Simbisa postpones LSE listing
Published: 30 September 2018
SIMBISA Brands has postponed its planned secondary listing on the London Stock Exchange (LSE)'s Alternative Investment Market (AIM) to a later date.

The country's largest fast-food restaurant operator proposed to list in the United Kingdom a year ago, but the deal is yet to be finalised due to regulatory issues.

Addington Chinake, Simbisa chairman, yesterday said the company remains committed to joining AIM – a sub-market of the LSE designed to help smaller companies access capital from the public market.

"Following the approval by the shareholders of Simbisa at an extraordinary general meeting held on March 21, 2018 of the dual listing of the company by way of secondary listing on the AIM segment of the London Stock Exchange and the acquisition of 50 percent of Foodfund, shareholders are advised that the board has resolved to postpone the secondary listing on the London Stock Exchange to a future date," he said.

Chinake advised shareholders that parties to the sale of agreement to Foodfund have agreed that the acquisition as presently structured be amended due to the postponement of the secondary listing.

Simbisa listed on the Zimbabwe Stock Exchange (ZSE) in November 2015 after being spun off from manufacturing group Innscor Africa.

Meanwhile, the country's largest fast-food restaurant operator reported a 113 percent increase in profit before tax to $20,11 million for the year ended June 30, 2018.

Revenue increased 33 percent to $204,72 million from $154,14 million attributed to organic growth in Zimbabwe and Kenya.

Operating profit increased 60 percent to $28,07 million compared to $17,54 million reported in the previous comparable period.

Chinake said economic reforms will pave way for new opportunities in the country.

"I am optimistic that a stabilisation in the socio-political environment and impending economic reform in the wake of elections in Kenya and Zimbabwe will pave way for continued growth and new opportunities in these two markets," he said.

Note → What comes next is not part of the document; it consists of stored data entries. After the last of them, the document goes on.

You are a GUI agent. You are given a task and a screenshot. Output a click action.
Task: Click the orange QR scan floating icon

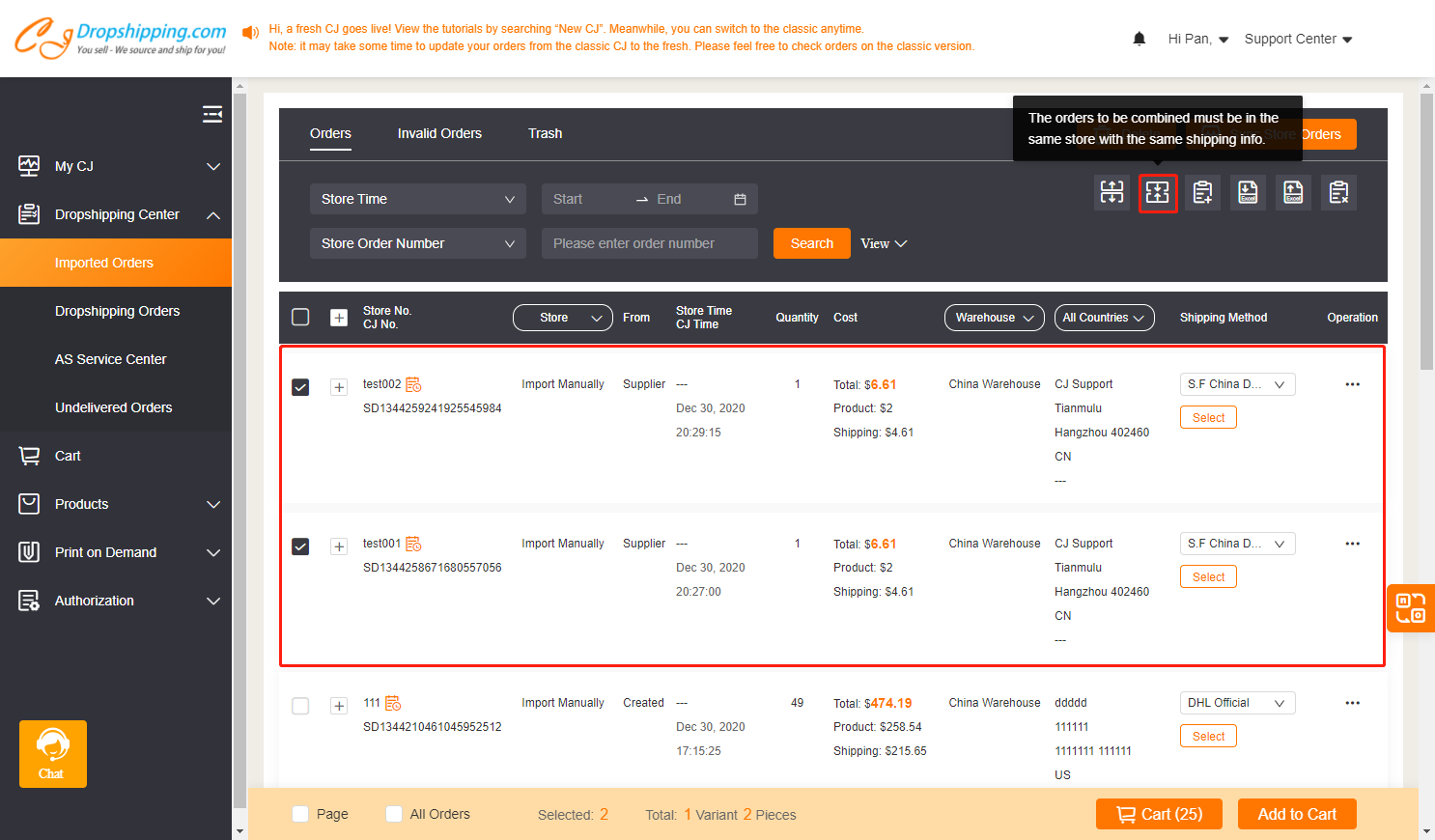pyautogui.click(x=1410, y=608)
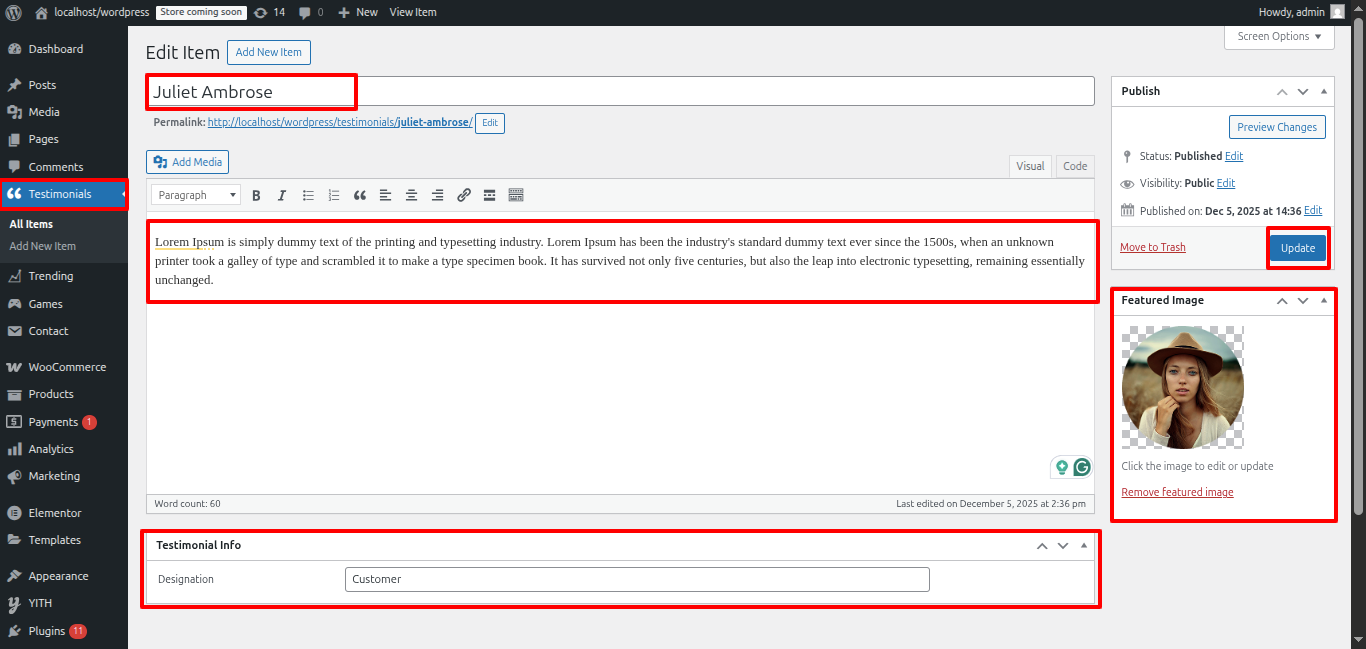1366x649 pixels.
Task: Insert Read More tag
Action: point(490,195)
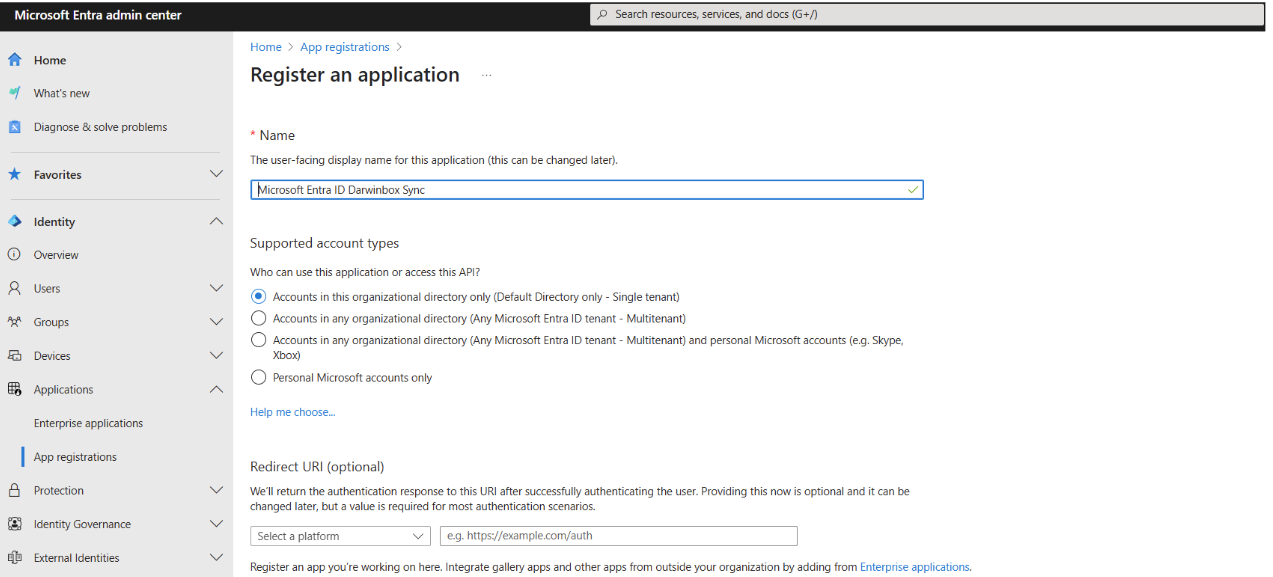1273x577 pixels.
Task: Click the Favorites star icon
Action: click(x=14, y=174)
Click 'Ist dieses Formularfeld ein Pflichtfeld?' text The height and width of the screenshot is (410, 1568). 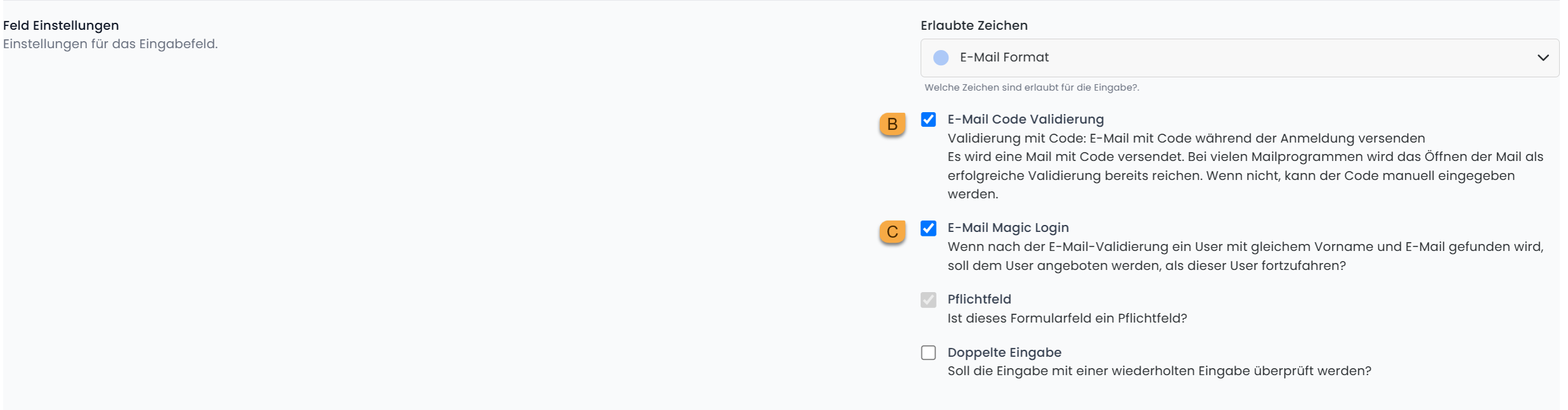pos(1067,318)
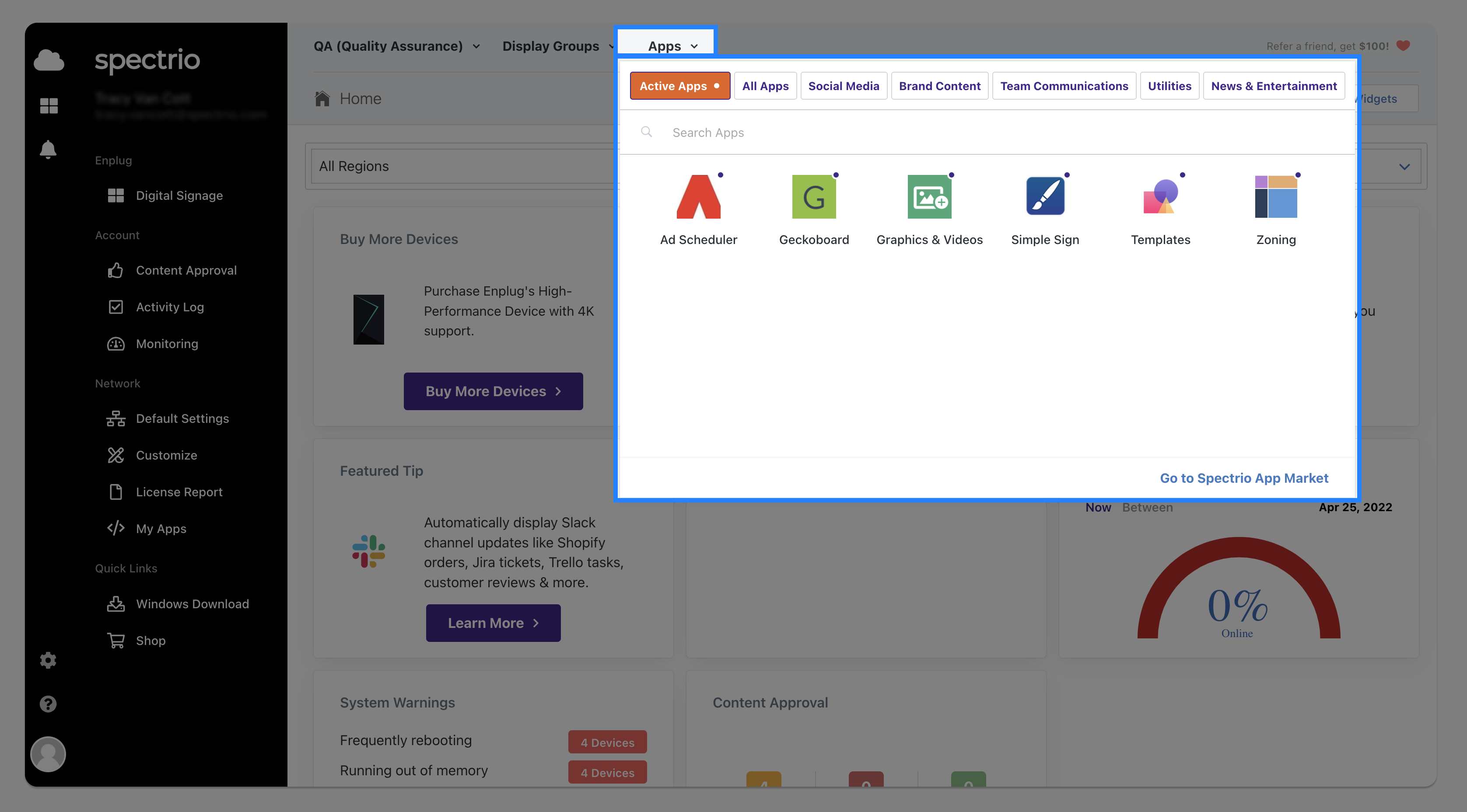The height and width of the screenshot is (812, 1467).
Task: Follow Go to Spectrio App Market link
Action: click(1244, 478)
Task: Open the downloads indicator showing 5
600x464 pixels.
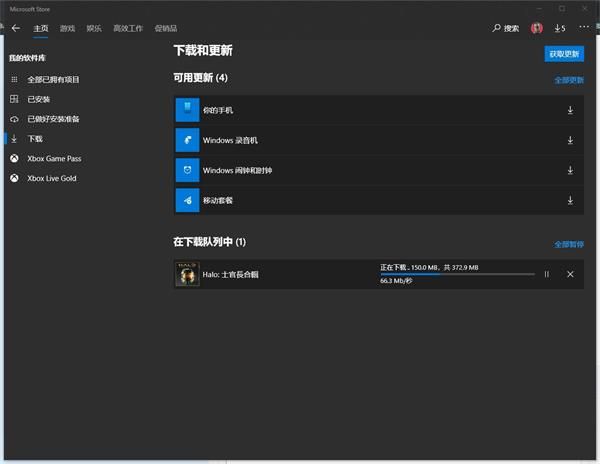Action: click(560, 28)
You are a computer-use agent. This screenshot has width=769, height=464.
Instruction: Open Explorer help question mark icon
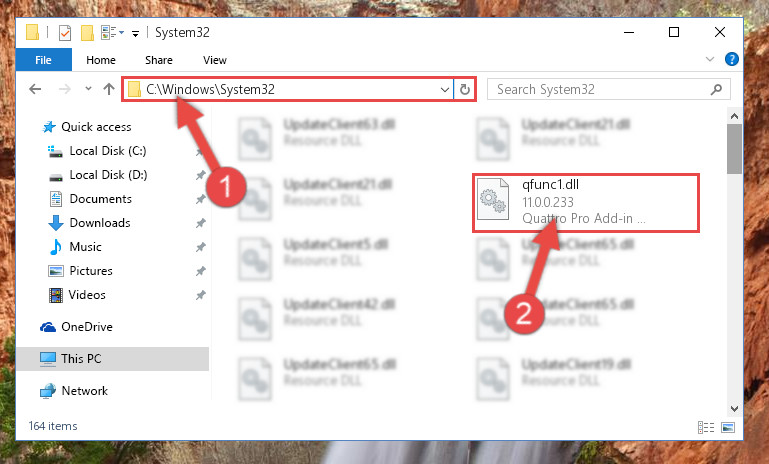(x=731, y=59)

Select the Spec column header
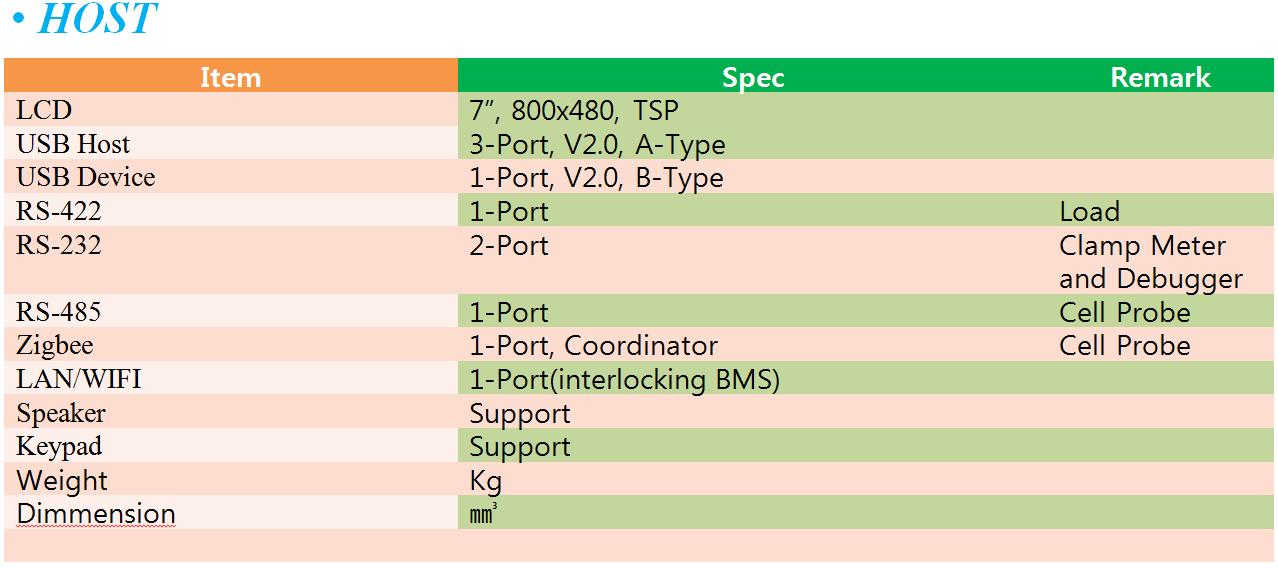(753, 77)
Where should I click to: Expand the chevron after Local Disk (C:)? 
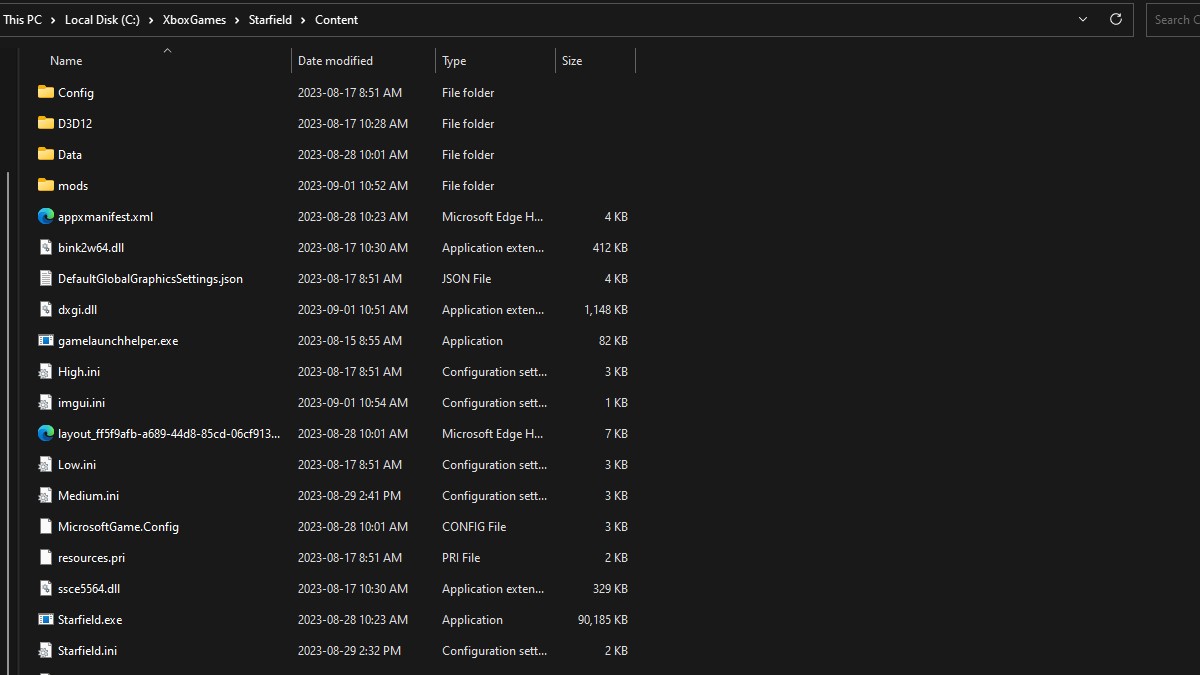152,20
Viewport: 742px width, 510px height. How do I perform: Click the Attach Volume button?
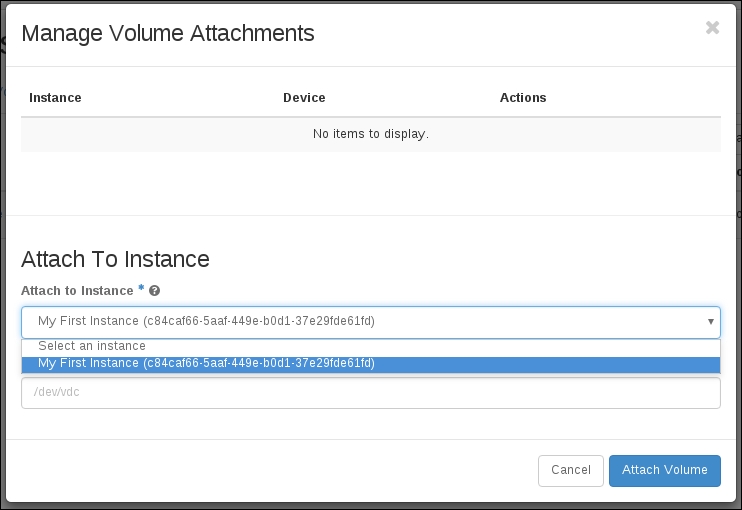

Assets increased 15 percent to $84,844 million in the period under review compared to $73,466 million in the previous comparable period.

Simbisa added new dining brands to its portfolio in the period under review, including RocoMamas and Ocean Basket.

Simbisa owns some of Zimbabwe's most well-known restaurant chains, including Pizza Inn and Chicken Inn, as well as franchises for Nandos and Steers of South Africa.

The company has outlets in 11 African countries, including Kenya, Ghana, Mauritius and Zambia.